• **Source records**
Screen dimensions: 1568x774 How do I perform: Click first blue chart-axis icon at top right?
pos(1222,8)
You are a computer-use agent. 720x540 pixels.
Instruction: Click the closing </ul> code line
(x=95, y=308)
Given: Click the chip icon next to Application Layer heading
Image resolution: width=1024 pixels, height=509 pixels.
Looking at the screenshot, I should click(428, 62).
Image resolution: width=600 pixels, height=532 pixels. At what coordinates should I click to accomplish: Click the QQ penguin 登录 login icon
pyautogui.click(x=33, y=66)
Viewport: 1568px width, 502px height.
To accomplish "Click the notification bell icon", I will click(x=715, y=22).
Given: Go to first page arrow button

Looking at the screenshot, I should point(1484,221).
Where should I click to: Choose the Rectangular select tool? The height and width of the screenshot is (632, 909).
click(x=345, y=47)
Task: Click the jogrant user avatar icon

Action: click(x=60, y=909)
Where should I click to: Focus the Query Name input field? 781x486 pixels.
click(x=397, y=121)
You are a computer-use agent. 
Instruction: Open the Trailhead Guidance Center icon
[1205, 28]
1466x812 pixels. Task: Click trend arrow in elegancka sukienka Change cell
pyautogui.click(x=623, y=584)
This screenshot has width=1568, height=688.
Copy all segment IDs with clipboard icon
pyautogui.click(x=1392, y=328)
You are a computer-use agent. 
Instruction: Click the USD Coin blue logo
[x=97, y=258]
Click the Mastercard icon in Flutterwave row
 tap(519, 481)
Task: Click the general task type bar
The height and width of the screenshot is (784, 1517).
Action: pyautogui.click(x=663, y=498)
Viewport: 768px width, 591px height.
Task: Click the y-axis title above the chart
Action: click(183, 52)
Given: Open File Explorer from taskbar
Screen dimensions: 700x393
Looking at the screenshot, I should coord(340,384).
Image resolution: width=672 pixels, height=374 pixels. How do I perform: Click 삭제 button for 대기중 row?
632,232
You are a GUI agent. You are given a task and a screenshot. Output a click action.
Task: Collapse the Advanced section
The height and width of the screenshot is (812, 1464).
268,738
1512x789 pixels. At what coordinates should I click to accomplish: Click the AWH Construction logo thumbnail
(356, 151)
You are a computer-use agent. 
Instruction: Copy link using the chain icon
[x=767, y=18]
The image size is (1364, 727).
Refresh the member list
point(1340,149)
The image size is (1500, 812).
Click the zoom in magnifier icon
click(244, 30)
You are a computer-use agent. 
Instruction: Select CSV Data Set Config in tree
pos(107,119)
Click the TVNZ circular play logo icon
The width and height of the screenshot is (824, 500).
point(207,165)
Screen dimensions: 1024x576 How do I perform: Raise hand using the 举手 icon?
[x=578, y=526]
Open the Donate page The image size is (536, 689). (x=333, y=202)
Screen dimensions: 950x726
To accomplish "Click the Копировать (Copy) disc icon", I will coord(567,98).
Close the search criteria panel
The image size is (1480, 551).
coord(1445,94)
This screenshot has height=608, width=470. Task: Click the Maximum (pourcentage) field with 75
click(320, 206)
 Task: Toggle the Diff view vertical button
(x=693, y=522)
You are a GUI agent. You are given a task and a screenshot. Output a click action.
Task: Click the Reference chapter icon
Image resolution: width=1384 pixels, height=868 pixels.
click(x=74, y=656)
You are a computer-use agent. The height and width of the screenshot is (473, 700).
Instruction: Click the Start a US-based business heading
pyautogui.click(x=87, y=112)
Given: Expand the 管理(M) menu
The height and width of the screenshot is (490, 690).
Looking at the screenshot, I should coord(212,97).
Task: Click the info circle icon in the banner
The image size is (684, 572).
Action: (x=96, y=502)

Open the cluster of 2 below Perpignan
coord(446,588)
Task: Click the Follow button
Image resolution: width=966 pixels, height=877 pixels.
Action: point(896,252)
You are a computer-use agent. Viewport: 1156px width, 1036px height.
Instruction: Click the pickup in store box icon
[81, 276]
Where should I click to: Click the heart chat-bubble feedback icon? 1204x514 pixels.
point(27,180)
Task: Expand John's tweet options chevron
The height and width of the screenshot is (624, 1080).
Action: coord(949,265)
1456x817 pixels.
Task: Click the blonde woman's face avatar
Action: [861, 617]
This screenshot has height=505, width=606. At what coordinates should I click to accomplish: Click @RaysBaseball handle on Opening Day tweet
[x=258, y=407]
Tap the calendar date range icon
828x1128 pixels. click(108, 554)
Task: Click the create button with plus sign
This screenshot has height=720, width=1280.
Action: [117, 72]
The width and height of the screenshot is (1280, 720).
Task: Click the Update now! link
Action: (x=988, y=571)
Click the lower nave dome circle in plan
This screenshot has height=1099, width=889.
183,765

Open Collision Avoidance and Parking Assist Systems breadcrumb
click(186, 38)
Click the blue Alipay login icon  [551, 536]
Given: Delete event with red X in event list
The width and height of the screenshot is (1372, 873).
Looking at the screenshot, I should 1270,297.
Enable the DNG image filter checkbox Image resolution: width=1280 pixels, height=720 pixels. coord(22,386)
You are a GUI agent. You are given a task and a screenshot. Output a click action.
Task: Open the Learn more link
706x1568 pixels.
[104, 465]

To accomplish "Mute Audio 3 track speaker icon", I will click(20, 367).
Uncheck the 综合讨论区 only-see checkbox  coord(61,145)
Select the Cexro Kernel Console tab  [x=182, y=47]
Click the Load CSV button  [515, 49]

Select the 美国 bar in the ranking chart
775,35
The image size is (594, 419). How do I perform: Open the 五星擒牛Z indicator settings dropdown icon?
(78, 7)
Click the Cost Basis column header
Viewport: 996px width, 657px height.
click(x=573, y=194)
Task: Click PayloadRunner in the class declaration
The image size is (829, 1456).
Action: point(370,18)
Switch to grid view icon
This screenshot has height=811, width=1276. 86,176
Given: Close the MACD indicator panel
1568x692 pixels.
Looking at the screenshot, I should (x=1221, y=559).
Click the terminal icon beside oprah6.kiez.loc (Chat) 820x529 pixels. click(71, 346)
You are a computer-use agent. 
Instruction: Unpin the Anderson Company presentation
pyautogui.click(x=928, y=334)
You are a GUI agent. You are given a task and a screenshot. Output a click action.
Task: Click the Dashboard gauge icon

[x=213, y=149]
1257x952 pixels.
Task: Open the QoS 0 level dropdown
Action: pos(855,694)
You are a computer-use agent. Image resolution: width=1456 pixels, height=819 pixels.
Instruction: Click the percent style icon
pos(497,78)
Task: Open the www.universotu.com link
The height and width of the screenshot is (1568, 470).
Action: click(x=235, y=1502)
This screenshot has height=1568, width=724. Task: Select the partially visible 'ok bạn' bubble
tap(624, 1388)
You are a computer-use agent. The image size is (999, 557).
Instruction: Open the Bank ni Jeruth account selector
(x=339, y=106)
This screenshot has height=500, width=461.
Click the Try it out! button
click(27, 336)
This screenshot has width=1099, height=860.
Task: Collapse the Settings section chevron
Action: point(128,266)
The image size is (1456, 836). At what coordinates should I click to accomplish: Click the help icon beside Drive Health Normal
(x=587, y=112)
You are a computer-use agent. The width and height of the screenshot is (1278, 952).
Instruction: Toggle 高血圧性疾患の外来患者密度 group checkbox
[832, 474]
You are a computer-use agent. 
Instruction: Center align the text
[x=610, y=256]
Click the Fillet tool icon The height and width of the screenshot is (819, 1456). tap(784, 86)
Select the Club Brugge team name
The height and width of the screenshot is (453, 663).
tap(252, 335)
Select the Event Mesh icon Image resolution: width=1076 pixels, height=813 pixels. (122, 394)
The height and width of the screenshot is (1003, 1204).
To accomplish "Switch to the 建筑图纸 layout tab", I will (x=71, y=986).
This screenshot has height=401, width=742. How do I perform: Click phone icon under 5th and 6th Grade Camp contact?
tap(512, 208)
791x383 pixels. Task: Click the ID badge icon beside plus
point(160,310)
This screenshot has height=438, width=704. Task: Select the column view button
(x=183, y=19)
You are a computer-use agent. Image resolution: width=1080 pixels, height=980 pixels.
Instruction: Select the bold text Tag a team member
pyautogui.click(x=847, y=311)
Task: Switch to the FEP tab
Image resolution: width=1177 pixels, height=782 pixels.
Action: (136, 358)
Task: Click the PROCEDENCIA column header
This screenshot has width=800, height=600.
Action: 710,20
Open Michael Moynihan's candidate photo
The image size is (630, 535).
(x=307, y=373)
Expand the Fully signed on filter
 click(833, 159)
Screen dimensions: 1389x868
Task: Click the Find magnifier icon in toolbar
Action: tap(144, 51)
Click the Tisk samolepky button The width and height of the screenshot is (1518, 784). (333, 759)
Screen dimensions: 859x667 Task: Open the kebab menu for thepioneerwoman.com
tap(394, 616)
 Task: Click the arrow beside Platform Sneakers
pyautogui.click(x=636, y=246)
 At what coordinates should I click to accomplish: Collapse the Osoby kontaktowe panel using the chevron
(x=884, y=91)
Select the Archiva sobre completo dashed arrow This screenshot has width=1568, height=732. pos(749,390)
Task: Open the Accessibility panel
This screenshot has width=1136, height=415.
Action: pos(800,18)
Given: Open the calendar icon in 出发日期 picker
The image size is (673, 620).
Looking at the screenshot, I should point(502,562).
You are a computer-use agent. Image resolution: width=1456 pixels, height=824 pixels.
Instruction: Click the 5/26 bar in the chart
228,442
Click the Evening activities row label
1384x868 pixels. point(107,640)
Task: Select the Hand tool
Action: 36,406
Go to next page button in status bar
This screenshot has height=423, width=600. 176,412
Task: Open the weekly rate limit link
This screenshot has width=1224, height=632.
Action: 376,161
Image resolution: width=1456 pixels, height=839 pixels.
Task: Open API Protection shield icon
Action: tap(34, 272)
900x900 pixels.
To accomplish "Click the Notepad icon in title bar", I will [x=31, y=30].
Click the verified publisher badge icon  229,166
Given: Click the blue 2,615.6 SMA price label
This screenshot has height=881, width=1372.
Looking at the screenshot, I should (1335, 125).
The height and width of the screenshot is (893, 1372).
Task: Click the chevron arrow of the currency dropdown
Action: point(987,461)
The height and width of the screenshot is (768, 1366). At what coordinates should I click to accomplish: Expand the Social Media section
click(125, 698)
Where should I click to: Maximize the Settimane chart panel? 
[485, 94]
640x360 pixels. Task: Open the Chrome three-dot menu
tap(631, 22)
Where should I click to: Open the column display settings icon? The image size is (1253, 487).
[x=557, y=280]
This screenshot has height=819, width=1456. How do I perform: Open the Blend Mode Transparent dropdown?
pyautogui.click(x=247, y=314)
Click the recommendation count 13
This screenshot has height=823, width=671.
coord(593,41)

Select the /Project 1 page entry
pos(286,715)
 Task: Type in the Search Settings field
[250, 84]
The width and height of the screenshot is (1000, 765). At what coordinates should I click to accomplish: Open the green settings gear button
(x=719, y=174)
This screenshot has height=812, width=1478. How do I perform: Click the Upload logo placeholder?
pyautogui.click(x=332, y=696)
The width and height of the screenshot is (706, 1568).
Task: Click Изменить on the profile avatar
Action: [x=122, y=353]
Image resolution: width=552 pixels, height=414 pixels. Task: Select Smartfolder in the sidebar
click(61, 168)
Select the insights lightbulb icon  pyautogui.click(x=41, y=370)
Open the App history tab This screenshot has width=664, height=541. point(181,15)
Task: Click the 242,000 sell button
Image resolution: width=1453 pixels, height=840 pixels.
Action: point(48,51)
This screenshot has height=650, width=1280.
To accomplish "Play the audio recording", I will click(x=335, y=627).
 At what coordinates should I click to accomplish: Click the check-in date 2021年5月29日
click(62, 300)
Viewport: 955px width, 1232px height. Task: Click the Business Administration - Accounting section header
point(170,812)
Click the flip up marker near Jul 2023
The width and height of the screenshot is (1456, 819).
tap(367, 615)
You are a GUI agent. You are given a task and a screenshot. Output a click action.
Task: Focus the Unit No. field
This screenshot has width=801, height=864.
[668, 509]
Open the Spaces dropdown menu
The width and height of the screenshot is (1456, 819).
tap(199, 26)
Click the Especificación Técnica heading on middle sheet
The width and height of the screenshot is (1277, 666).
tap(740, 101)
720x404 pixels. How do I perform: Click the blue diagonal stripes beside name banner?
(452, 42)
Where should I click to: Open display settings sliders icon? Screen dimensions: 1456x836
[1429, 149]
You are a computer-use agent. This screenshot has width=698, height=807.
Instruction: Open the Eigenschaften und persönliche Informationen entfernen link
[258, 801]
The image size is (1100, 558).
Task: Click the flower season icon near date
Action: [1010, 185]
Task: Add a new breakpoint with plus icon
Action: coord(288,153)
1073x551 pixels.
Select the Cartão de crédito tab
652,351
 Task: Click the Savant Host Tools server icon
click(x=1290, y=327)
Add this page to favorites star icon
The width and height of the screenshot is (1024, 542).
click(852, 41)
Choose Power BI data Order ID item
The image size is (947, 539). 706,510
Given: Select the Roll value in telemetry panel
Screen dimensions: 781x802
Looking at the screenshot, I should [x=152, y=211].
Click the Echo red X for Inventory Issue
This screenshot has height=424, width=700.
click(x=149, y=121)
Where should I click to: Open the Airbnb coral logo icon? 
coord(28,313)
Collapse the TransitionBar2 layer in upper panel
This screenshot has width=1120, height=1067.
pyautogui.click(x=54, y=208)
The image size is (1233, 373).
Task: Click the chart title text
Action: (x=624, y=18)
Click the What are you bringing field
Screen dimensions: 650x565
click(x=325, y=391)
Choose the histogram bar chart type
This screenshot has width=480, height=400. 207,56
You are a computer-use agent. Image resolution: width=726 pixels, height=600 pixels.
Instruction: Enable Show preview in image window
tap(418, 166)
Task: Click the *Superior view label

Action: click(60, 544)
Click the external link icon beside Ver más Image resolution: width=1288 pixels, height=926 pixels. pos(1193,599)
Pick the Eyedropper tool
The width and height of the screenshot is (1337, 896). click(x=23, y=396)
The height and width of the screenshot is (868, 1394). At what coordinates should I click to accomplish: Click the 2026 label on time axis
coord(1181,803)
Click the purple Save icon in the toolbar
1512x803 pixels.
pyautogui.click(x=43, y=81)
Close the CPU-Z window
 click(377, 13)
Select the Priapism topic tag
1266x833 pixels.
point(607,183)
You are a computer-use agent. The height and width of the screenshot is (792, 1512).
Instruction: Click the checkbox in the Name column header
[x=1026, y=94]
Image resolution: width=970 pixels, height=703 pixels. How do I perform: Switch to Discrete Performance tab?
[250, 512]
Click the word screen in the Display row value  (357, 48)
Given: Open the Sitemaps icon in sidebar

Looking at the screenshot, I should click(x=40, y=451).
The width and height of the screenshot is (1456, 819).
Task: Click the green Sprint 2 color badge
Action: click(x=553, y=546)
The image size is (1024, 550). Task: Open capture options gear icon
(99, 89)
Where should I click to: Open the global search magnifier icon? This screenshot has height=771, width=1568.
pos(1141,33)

• **Challenge**
Output the lines of the material that begin at the line containing "Given: Select the" and stop after the line containing "click(x=149, y=121)", reproducing them unchanged.

• **Solved exercise**
Given: Select the Roll value in telemetry panel
Screen dimensions: 781x802
Looking at the screenshot, I should [x=152, y=211].
Click the Echo red X for Inventory Issue
This screenshot has height=424, width=700.
click(x=149, y=121)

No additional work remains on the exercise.